The system belongs to an unsupervised algorithm, and can complete training of the model only by using healthy esophageal endoscope images, so that the difficulty in collecting data and the labeling cost are greatly reduced; and all images with different characteristics from the healthy images can be detected, namely, the method has good detection effect on all esophageal diseases, and the problem that the traditional classification model is difficult to cover all esophageal diseases is effectively solved.
Embodiment III:
the present embodiment provides a computer-readable storage medium having stored thereon a computer program which, when executed by a processor, implements the steps in the abnormality detection method for an esophageal endoscope image as described in the above embodiment.
The method belongs to an unsupervised algorithm, and the training of the model can be completed only by using healthy esophageal endoscope images, so that the difficulty in collecting data and the labeling cost are greatly reduced; and all images with different characteristics from the healthy images can be detected, namely, the method has good detection effect on all esophageal diseases, and the problem that the traditional classification model is difficult to cover all esophageal diseases is effectively solved.
Embodiment four:
the present embodiment provides a computer device including a memory, a processor, and a computer program stored in the memory and executable on the processor, wherein the processor implements the steps in the method for detecting an abnormality of an esophageal endoscope image according to the above embodiment when executing the program.
The method belongs to an unsupervised algorithm, and the training of the model can be completed only by using healthy esophageal endoscope images, so that the difficulty in collecting data and the labeling cost are greatly reduced; and all images with different characteristics from the healthy images can be detected, namely, the method has good detection effect on all esophageal diseases, and the problem that the traditional classification model is difficult to cover all esophageal diseases is effectively solved.
The steps or modules in the second to fourth embodiments correspond to the first embodiment, and the detailed description of the first embodiment may be referred to in the related description section of the first embodiment.

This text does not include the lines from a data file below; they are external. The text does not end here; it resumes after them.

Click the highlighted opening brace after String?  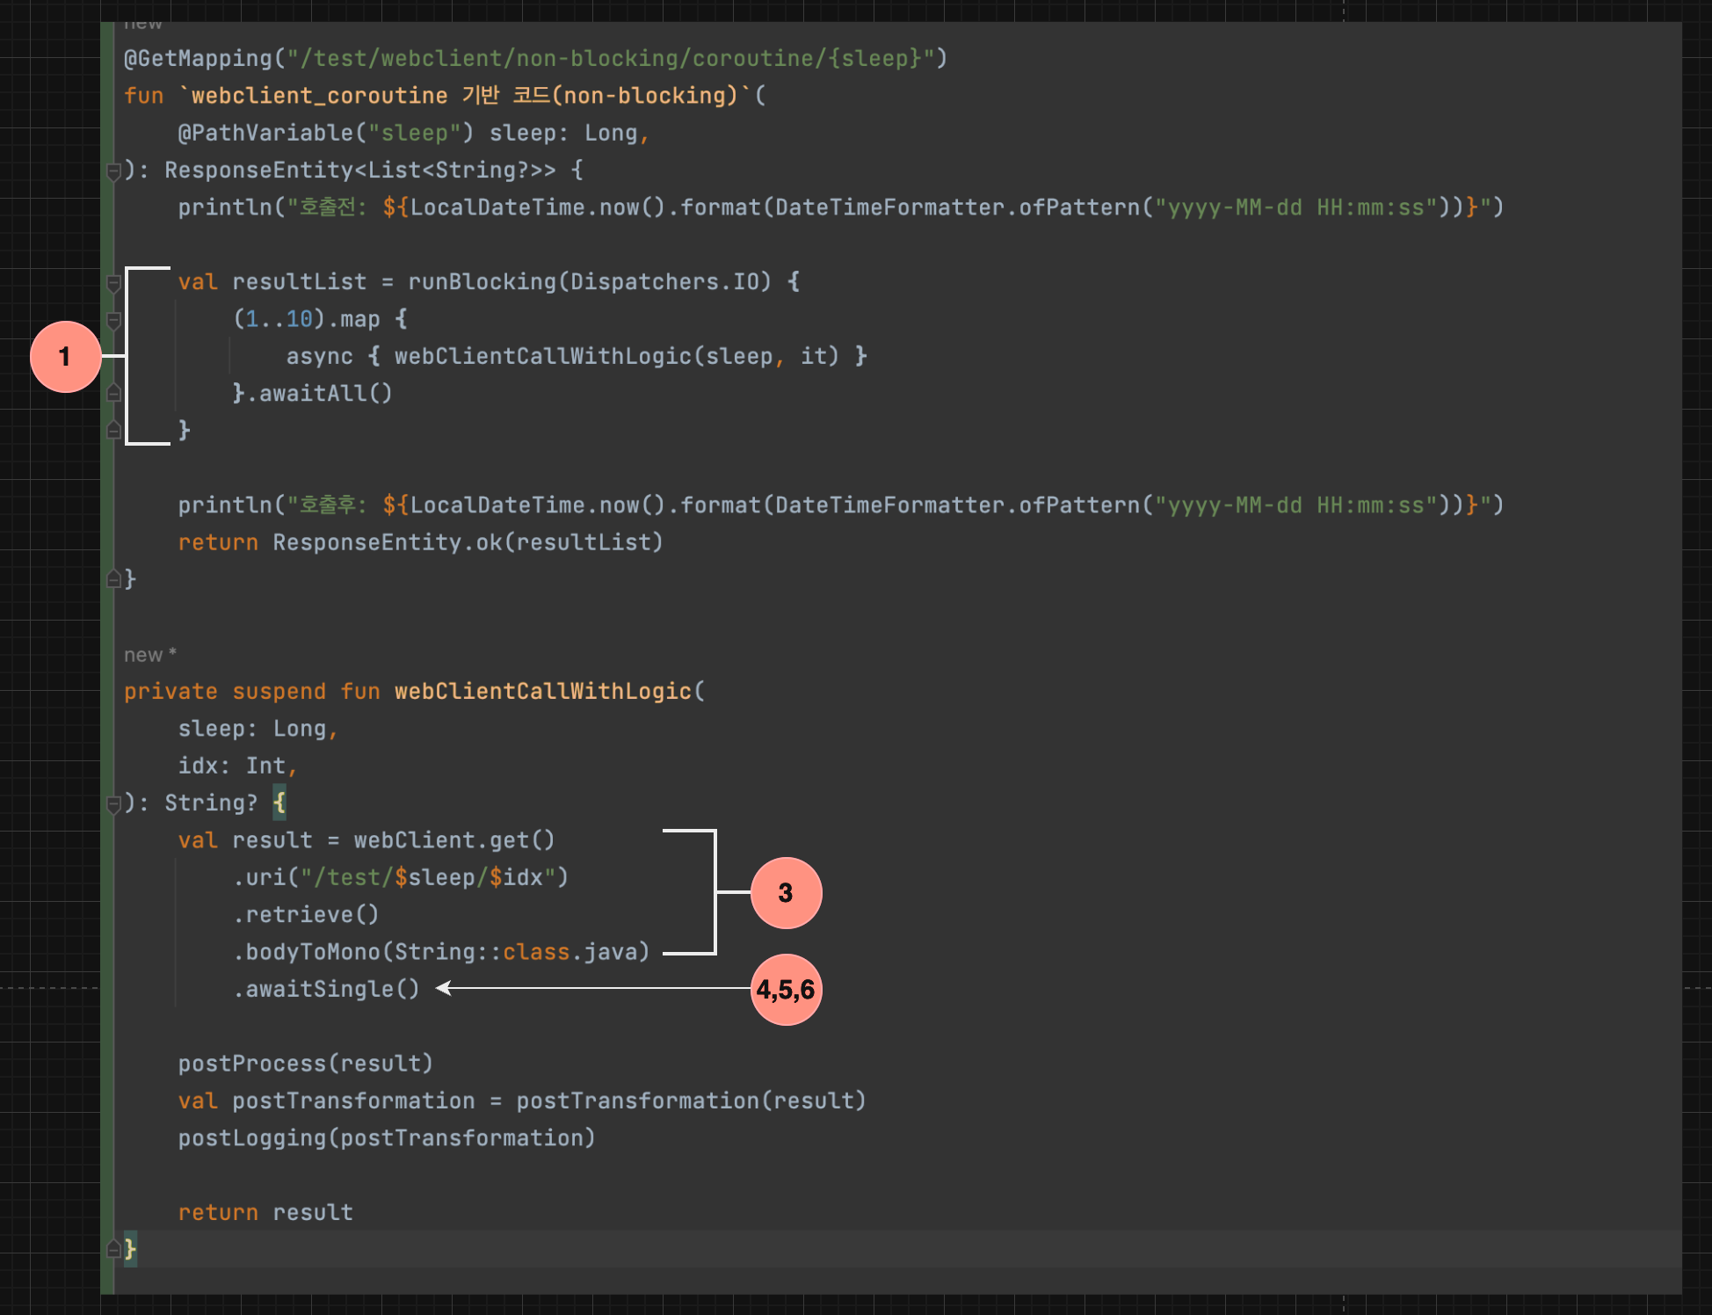pyautogui.click(x=279, y=803)
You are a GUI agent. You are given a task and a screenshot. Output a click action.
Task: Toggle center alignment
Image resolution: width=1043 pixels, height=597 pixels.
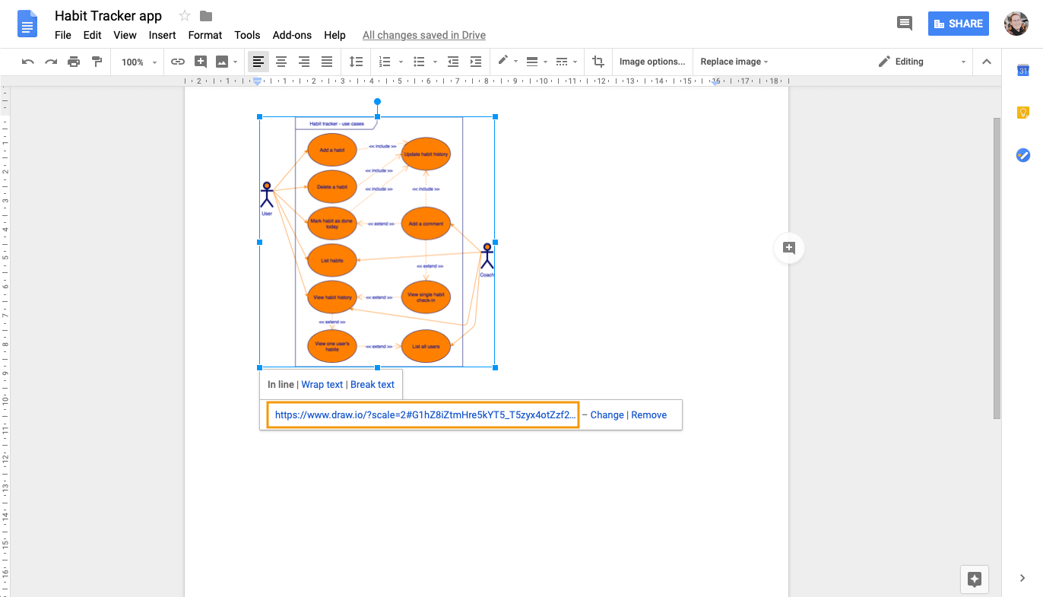pyautogui.click(x=281, y=62)
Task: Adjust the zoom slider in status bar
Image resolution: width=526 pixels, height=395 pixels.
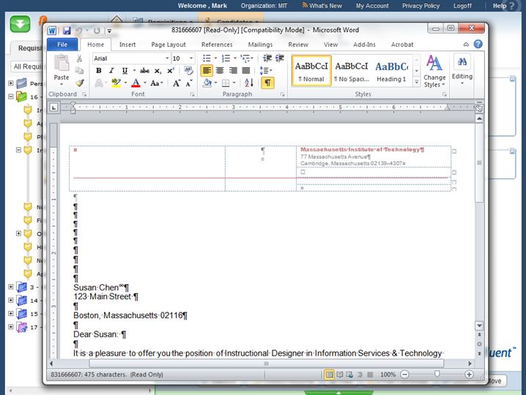Action: click(x=437, y=375)
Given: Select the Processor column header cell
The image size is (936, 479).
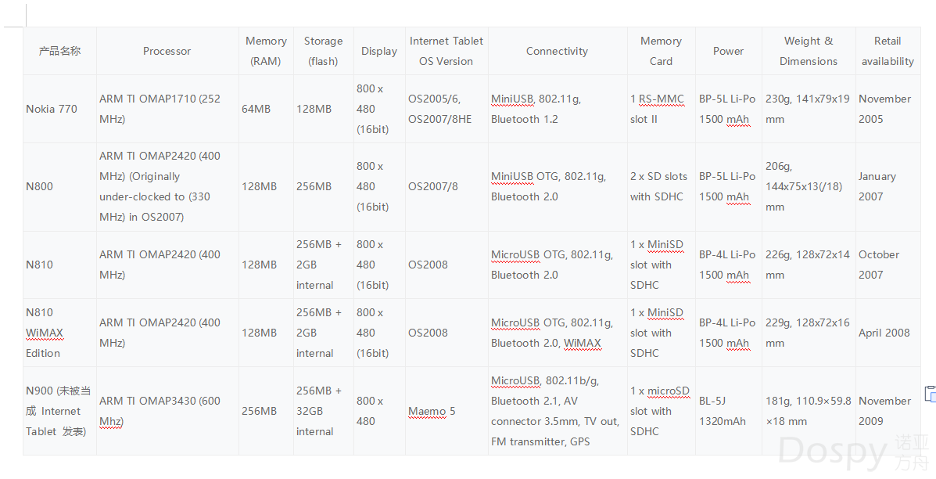Looking at the screenshot, I should 167,52.
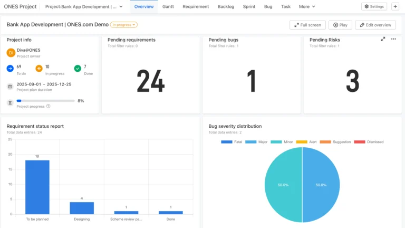Open the Pending Risks card more options menu
This screenshot has width=405, height=228.
[393, 39]
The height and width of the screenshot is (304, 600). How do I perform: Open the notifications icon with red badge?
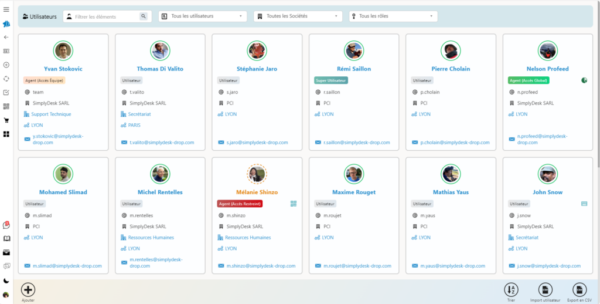[x=6, y=225]
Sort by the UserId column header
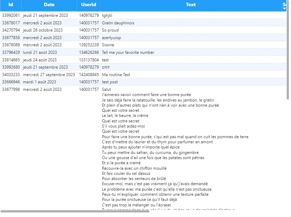The width and height of the screenshot is (291, 217). click(x=88, y=5)
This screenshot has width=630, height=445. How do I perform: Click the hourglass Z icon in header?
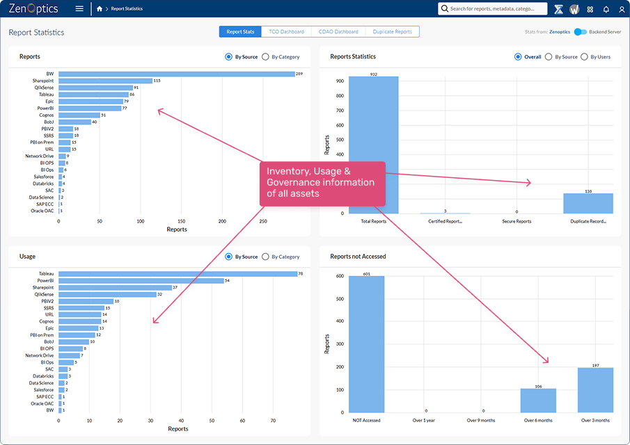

The term "computer-readable storage medium" should be taken to include a single medium or multiple media including one or more sets of instructions; it should also be understood to include any medium capable of storing, encoding or carrying a set of instructions for execution by a processor and that cause the processor to perform any one of the methods of the present invention.
The above description is only of the preferred embodiments of the present invention and is not intended to limit the present invention, but various modifications and variations can be made to the present invention by those skilled in the art. Any modification, equivalent replacement, improvement, etc. made within the spirit and principle of the present invention should be included in the protection scope of the present invention.
Claims (10)
1. An abnormality detection method for an esophageal endoscope image, comprising the steps of:
acquiring and preprocessing an esophageal endoscope image, reconstructing the preprocessed esophageal endoscope image by using a trained image reconstruction model, and obtaining the abnormal score of each esophageal endoscope image according to the reconstruction error between the reconstructed image and the original image;
judging whether the esophageal endoscope image is abnormal or not according to the set threshold value and the abnormal score;
the image reconstruction model is a cluster memory variation self-encoder with multi-scale feature fusion, and healthy images in esophageal endoscope images are used as training sets to complete training.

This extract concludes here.